Aikijutsu is an unarmed defense art derived from Daito-ryu aikijujutsu and closely related to Japanese swordsmanship. In many other martial arts, strength and speed are emphasized in nearly every situation. Aikijutsu utilizes a softer and slower type of movement, with power added only after the attainment of excellent form. Many of the techniques you will learn, when done properly, require only a few ounces of pressure to yield rather spectacular results.
As a student of aikijutsu you will learn to neutralize attacks by throwing or pinning an opponent, most often by means of locking one or more of your opponent’s joints. Because the opponent is controlled through a mechanical linkage, rather than by application of pain, the “internal” martial art of aikijutsu is a matter of skill and not brute force. The objective of the art is to gain absolute control of an attacker, both physically and spiritually, allowing the possibility your opponent can be deterred or restrained with minimal harm. The art will provide you a wide range of responses to aggression, and is especially appropriate for study by women, law enforcement officers, and those who enjoy the challenge of sophisticated technique.

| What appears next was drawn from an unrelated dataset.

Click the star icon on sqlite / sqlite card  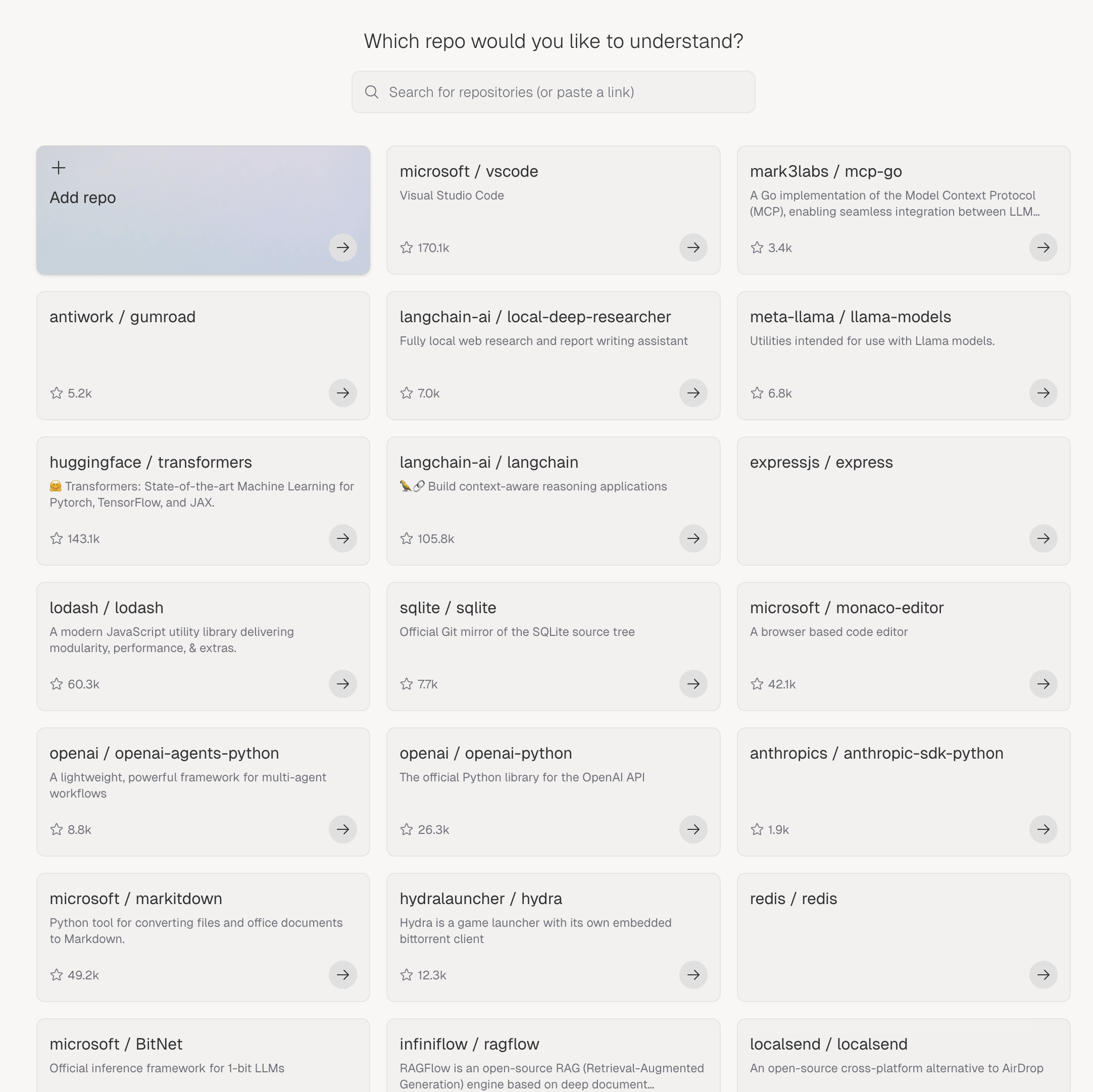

According to legend, aikijujutsu was created in the 12th century as a secret art of the Minamoto clan. Training in aikijujutsu was first opened to the general public by Takeda Sokaku in the early 20th century, and at that time the art became known as Daito-ryu. More than 30 varieties of aikijujutsu and aikido are taught today, embodying a wide range of technical and philosophical approaches to the art.

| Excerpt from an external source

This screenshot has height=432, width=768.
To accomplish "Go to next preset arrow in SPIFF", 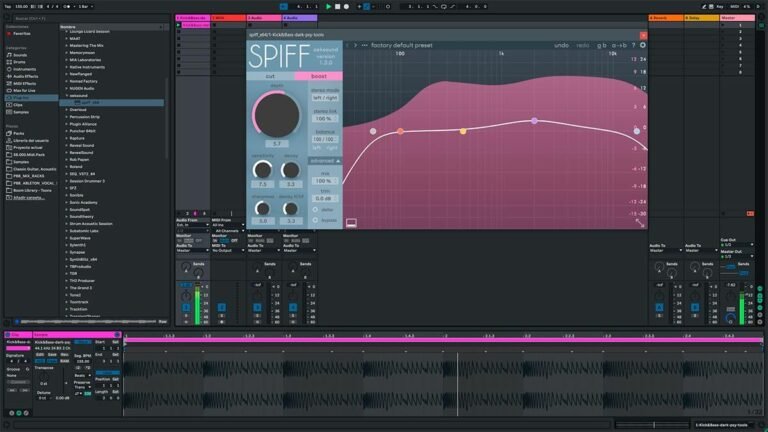I will (356, 45).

Although aikijutsu and aikido share a common heritage, there are distinctive differences in the arts. Modern aikido has been shaped to a large degree by the esoteric religious beliefs of its founder, Ueshiba Morihei, an aspect that does not in any way apply to aikijutsu. Within the Yamate-ryu, we believe philosophical insights are best engendered by honest sweat in the dojo.
As a supplement to your unarmed practice, Yamate-ryu incorporates training with the bokken (wooden sword), jo (four-foot staff), and tanto (wooden knife), to inform and enhance your unarmed techniques.
Prospective students of aikijutsu must be at least 14 years of age for the adult class. If a parent is training (with a family membership), children between the ages of 11 and 14 can join the “Aiki-kids” class held in a separate area but at the same time as the adult class. Required training equipment is limited to a proper uniform and a bokken.